Human beings are slovenly bags of meat. Just ambling totems of sweat, drool, and greed. Humans have always been this gross, and probably always will be. Being turned into a zombie isn’t as far of a change as it might seem at first glance. It may come as a surprise to some, but in most zombie movies, the undead horde isn’t the monster. They aren’t the ravenous, thirsty ghouls most threatening the heroes. We’re the most dangerous creatures to each other in any given zombie scenario. Our blind greed and self interest is the real foe.

Self interest seems to be the primary reason this movie was made. It’s not particularly funny, or witty, or even interesting. It doesn’t even have anything in particular to say, other than “Thanks for buying a ticket”. The acting is fine for what it is, the script was uninspiring but serviceable. The special effects get the job done. I just can’t really think of a reason to see this movie. At first blush, I’d say check it out if you like “zombie movies”, but this isn’t that. It’s a road trip comedy movie with zombies in it.
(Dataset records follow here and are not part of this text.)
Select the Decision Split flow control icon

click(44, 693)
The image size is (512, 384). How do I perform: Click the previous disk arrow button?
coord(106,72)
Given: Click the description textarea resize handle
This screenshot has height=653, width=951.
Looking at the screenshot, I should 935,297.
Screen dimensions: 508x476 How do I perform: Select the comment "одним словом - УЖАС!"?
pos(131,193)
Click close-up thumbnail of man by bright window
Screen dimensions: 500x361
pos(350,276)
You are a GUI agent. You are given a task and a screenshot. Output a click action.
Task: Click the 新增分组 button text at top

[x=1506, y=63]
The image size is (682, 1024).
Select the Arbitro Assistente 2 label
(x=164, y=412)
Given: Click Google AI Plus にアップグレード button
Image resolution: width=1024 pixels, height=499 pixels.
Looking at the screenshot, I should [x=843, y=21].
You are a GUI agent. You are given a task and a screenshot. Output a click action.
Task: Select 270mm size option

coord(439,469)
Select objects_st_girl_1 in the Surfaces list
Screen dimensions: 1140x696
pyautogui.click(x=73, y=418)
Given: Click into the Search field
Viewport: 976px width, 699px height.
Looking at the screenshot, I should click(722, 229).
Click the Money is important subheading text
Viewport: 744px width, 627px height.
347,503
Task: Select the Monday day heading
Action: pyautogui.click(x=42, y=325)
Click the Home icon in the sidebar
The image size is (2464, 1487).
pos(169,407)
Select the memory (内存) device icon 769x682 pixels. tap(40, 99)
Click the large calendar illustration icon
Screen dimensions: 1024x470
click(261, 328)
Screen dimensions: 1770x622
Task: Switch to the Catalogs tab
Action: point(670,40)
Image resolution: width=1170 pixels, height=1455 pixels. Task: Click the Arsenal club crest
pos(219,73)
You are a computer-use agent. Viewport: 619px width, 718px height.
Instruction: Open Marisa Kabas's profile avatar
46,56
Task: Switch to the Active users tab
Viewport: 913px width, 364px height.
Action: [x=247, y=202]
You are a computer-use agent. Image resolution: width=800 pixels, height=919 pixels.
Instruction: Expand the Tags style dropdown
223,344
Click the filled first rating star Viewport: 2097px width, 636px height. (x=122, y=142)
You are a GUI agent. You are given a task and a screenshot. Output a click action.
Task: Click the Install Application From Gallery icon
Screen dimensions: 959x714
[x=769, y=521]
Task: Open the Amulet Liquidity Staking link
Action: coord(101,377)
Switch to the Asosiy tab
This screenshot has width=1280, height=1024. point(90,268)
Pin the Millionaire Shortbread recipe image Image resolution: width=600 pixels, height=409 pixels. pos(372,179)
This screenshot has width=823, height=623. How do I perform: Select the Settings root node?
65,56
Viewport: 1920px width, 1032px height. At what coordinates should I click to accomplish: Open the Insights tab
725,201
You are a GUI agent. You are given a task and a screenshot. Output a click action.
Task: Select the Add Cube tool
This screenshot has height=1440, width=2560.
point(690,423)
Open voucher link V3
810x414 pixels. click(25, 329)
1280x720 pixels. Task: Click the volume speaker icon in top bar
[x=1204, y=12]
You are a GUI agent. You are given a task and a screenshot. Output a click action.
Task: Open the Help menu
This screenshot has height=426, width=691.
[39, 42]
They're here to kill zombies and collect a paycheck. And they're all out of zombies...

Maybe the guy that didn’t wash his hands after taking a leak would really like it, but I thought it was just “meh”. There’s literally not much here to even comment on. Everything about this movie is right there on the surface. You’ll know if you’re going to like it within the first 60 seconds of watching the goofy intro sequence. I was mostly entertained, but not really impressed in any way.